'Consider once again,' said he, brokenly; 'think of what my life will be apart from you. Will you dream of me when I am gone?'
'Why should I dream—and dreams come unbidden?'
'Think of me, then?'
'A waste of time surely. I shall have much to think of—papa and my poor people.'
'Why do you speak like this to me?' he said, with a flash of indignation. 'Is it because each day sees me a poorer and your father a richer man? or has another touched your heart?'
An angry smile curled her lip at this question. She recollected the scene in the conservatory, and remembered it has been said that 'a woman never yields an inch, however innocently and generously, to a man that he does not suspect her, sooner or later, of having given way in a similar manner to some man who has come earlier.'
'I listen to all this too late. I know your motive.

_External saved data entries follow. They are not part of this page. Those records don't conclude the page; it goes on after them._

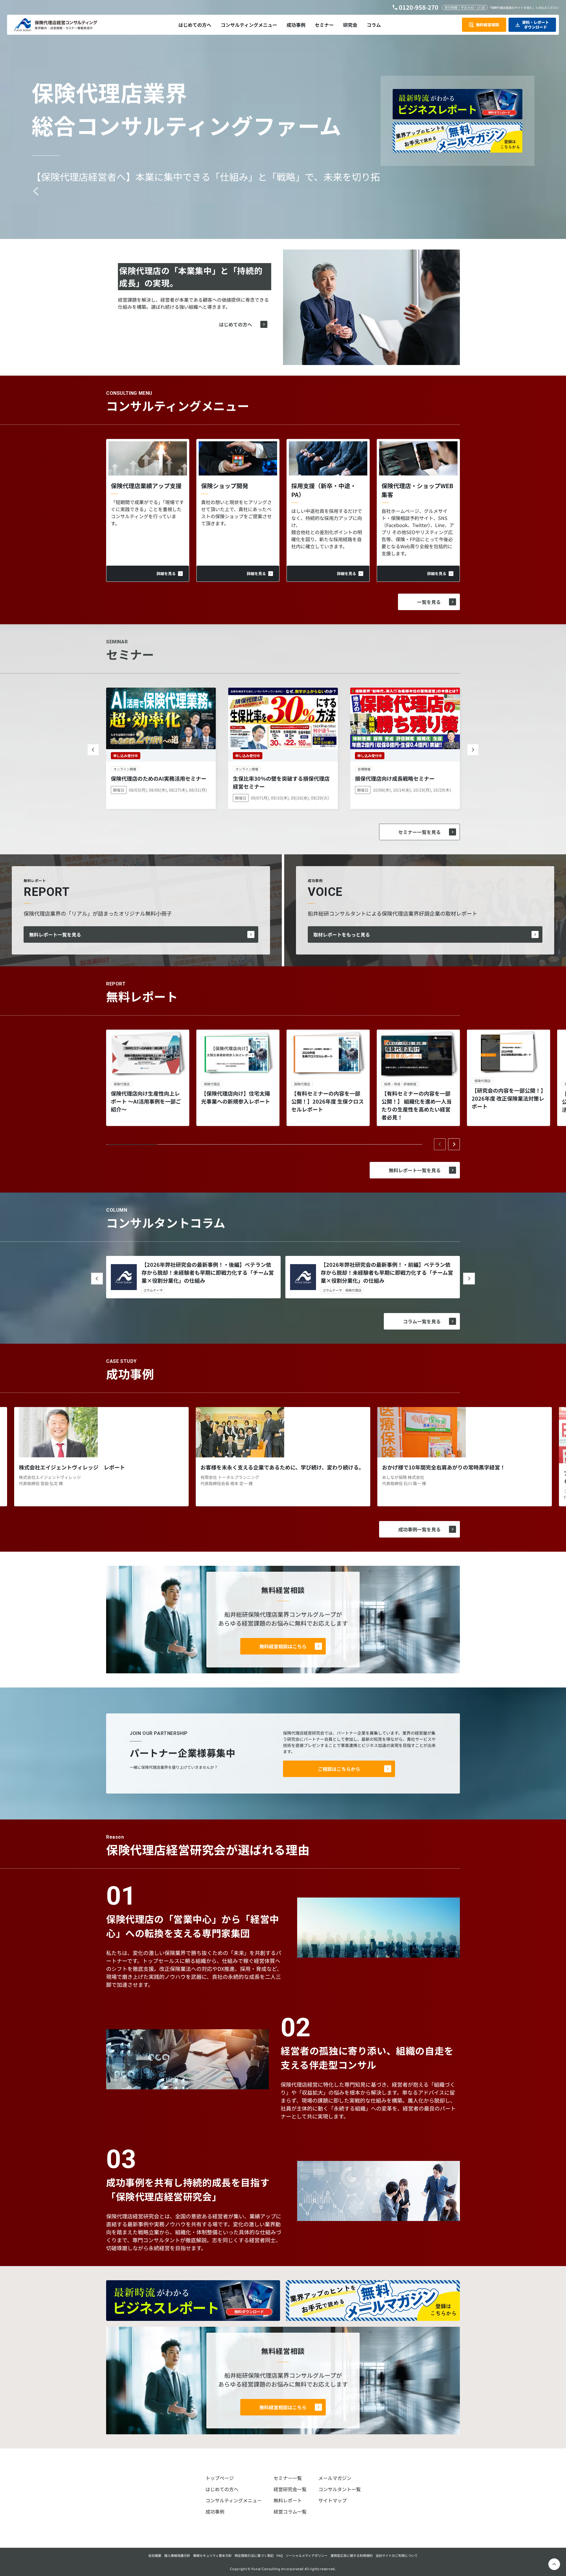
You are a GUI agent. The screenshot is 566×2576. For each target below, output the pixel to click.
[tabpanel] (147, 1078)
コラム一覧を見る (422, 1321)
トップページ (219, 2477)
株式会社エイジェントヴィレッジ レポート (72, 1467)
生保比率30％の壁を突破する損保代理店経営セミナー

I thank you for the honour you condescend to do me, but let the matter end,' said Bella, while a shuddering sigh escaped her pale lips, for her respiration came in little proud gasps and her heart throbbed painfully—painfully for the part that pride inspired, and a doubt of the purity of Jerry's love, though at the time loving him dearly herself. It was every way a curious situation, and at last Jerry took up his hat and gloves.

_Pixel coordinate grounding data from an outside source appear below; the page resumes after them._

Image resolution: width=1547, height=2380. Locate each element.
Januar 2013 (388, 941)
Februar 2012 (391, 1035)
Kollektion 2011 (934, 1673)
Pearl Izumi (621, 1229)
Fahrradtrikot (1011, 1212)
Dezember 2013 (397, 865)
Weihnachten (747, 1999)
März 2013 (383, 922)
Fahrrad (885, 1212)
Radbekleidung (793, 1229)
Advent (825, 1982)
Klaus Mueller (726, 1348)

'We have been somewhat apart of late,' said he; 'yet I do not wish—that—that we should part coldly.'
'Oh no; why should we?' she asked, in her sweetest tone. 'I am,' she thought, 'in reality—but for the encumbrances on his estate—nothing more to him than all the other girls he has talked to, laughed with, and flirted with, as his cold hard mother told me. So let me be on my guard—on my guard!'
'You will—most probably—be married before I return, if I ever return at all, which God only can foresee,' he said.